You can use both regex and XPath to get insights out of your Crawls. In many cases its useful to setup your crawler before you start crawling and extract these things directly while crawling. We use DeepCrawl + Screaming Frog as default crawlers at blick.ch. DeepCrawl for example allows you to setup extraction rules with regular expressions to get custom stuff like this:

Screaming Frog with XPath and regular expressions:

In addition check Selenium if you want to do custom crawls or crawl more complicated websites.

Search within the URL with regex

Extract the host / subdomain.domain.tld out of the URL with regex

Check e.g. to which external domain you link a lot.

https?:\/\/(.*?)\/

https://regex101.com/r/hGE6RY/1

use it with Sublime e.g. like this

Javascript:

To get with protocol:

const input = "https://www.blick.ch/sport/"
const regex = RegExp("https?:\\/\\/(.*?)\\/", "g")
const output = regex.exec(input)[0]
console.log(output)
// https://www.blick.ch/

To get without protocol:

const input = "https://www.blick.ch/sport/"
const regex = RegExp("https?:\\/\\/(.*?)\\/", "g")
const output = regex.exec(input)[1]
console.log(output)
// www.blick.ch

Extract last part of the URL path with regex

with or without trailing slash:

([^\/]+[^\/]|[^\/]+[\/])$

https://regex101.com/r/Hx68gr/2

Useful if you want to ignore the hierarchy in the URL and e.g. check for duplicate detail pages which were created in multiple folders.

Javascript:

const input = "https://www.blick.ch/sport/formel1/neues-reglement-muss-wieder-warten-schwache-fuehrung-legt-formel-1-lahm-id15375623.html"
const regex = RegExp("([^\/]+[^\/]|[^\/]+[\/])$", "g")
const output = regex.exec(input)[0]
console.log(output)
// neues-reglement-muss-wieder-warten-schwache-fuehrung-legt-formel-1-lahm-id15375623.html

Find article IDs in URLs with regex

This example shows an example URL with id. The pattern looks like this

-id(THE-ID).html

https://www.blick.ch/life /essen/rezept/saucen/rezept-mit-weniger-kalorien-so-macht-man-leichtere-sauce-hollandaise-id6460280.html

-id([0-9]+)\.html

https://regex101.com/r/yvolLF/1

Google Sheets

REGEXEXTRACT(A2,"(?:.*id)([0–9]+)(?:.html)")

Javascript:

const input = "https://www.blick.ch/sport/formel1/neues-reglement-muss-wieder-warten-schwache-fuehrung-legt-formel-1-lahm-id15375623.html"
const regex = RegExp("-id([0-9]+)\.html", "g")
const output = regex.exec(input)[1]
console.log(output)
// 15375623

Find article IDs in URL list with regex

Your not just interested in the id itself, but all the URLs with an id.

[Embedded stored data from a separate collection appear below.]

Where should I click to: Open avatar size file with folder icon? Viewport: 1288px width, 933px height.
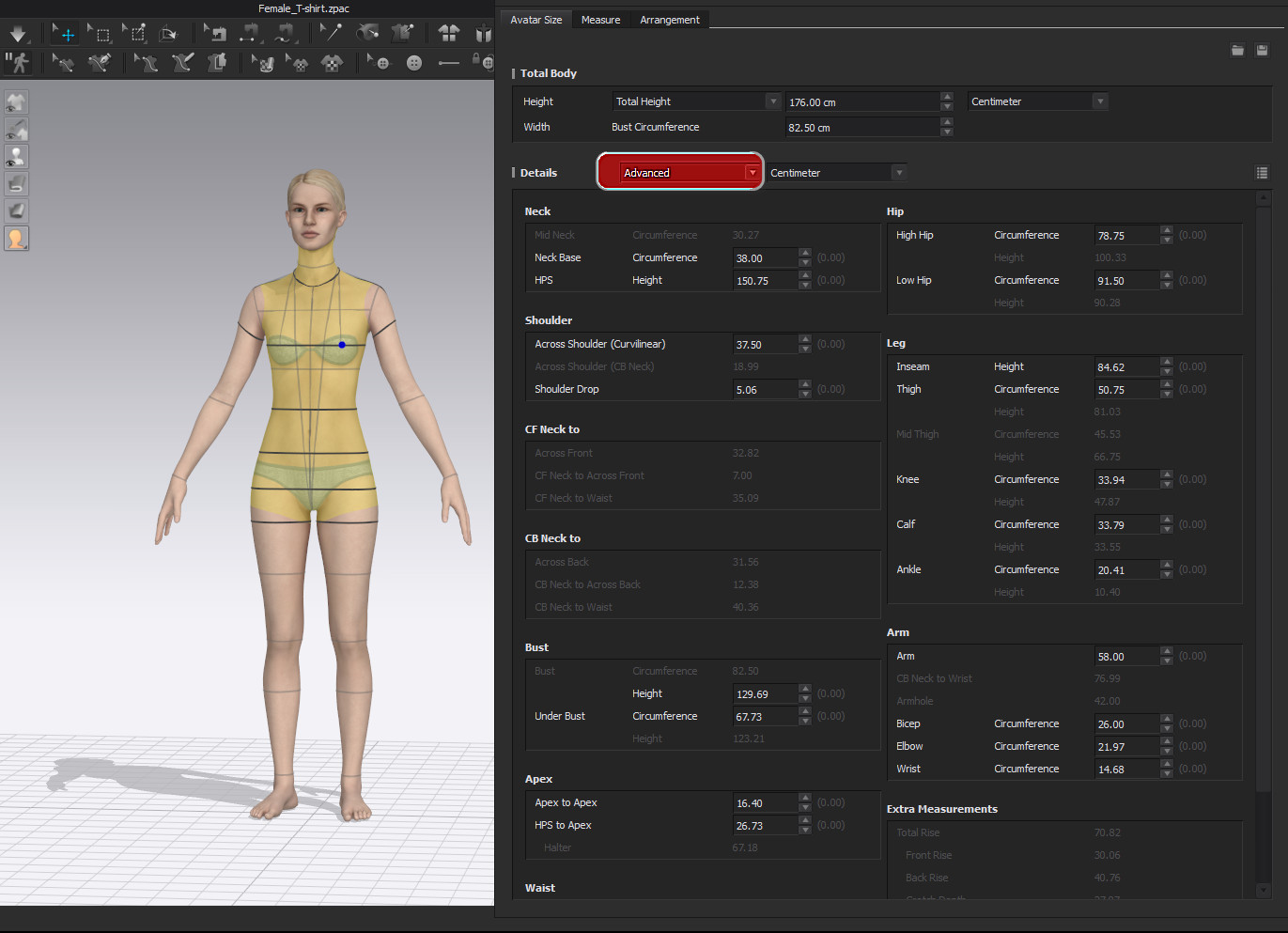pos(1237,50)
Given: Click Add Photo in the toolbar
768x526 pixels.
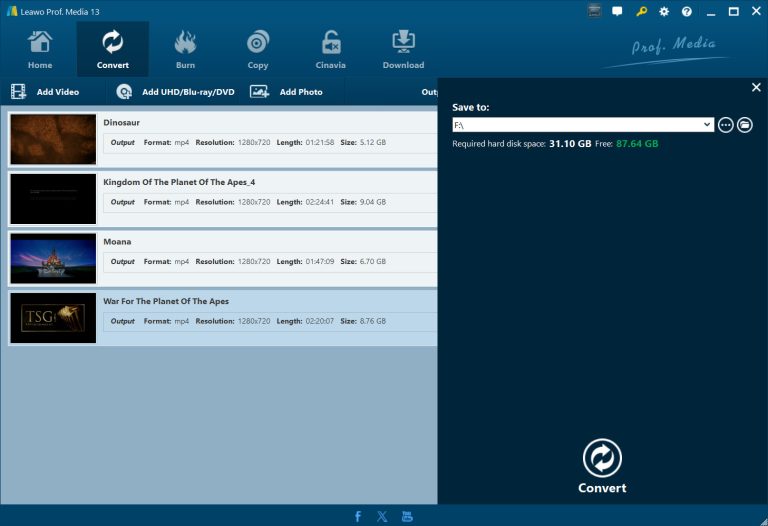Looking at the screenshot, I should [287, 92].
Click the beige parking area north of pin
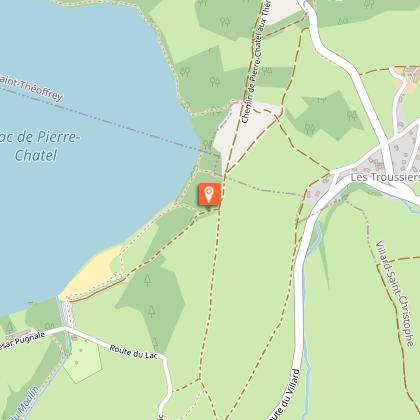Screen dimensions: 420x420 click(x=245, y=133)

If the URL is https://www.blick.ch/life/essen/rezept/saucen/rezept-mit-weniger-kalorien-so-macht-man-leichtere-sauce-hollandaise-id6460280.html and you want to filter e.g. in Google Analytics for them.

.*-id[0-9].*

https://regex101.com/r/CEjmWK/1

Javascript:

const input = "https://www.blick.ch/sport/formel1/neues-reglement-muss-wieder-warten-schwache-fuehrung-legt-formel-1-lahm-id15375623.html"
const regex = RegExp("-id([0-9]+)\.html", "g")
const output = regex.exec(input)[1]
console.log(output)
// 15375623

Find the fragment / hashtag in a URL with regex

#(.+)

Javascript:

const input = "https://zrce.eu#test"
const regex = RegExp("#(.+)", "g")
const output = regex.exec(input)[1]
console.log(output)
// test

Search for http and https URLs with regex

In this case the escaped Slash might be interesting…

http:\/

or

https:\/

https://regex101.com/r/oDOQKg/1

Javascript:

This will return an array if the URL is https and null if http

const input = "https://zrce.eu#test"
const regex = RegExp("https:\/", "g")
const output = regex.exec(input)
console.log(output)
// [ 'https:/',
// index: 0,
// input: 'https://zrce.eu#test',
// groups: undefined ]

Find subdomain with regex

http[s]?:\/\/(.*?)\..*\/

https://regex101.com/r/541B9X/2

Search for the first or second folder in the URL with regex

Search for the first folder within a URL with regex:

http[s]:\/\/.*?\/(.*?)\/

https://regex101.com/r/0RxSTe/1

Search for the second folder within a URL with regex:

http[s]:\/\/.*?\/.*?\/(.*?)\/

Find all parameters in a URL with regex

(\?|\&)([^=\n]+)\=([^&\n]+)

https://regex101.com/r/pwaKkv/1

Search within the HTML with regex + XPath alternatives

Extract JSON-LD out of HTML using regex

type=”application\/ld\+json”>?([^<]*)

https://regex101.com/r/guBw4z/1

Extract JSON-LD out of HTML using XPath

//script[@type="application/ld+json"]

You can use e.g. Screaming Frog for this

Find meta news_keywords from HTML with regex

(?i)name\s*=\s*['"]?news_keywords[^>]+content\s*=\s*['"]?([^'"]*)['"]?|content\s*=\s*['"]?([^"']*)['"]?[^>]+name\s*=\s*['"]?news_keywords['"]?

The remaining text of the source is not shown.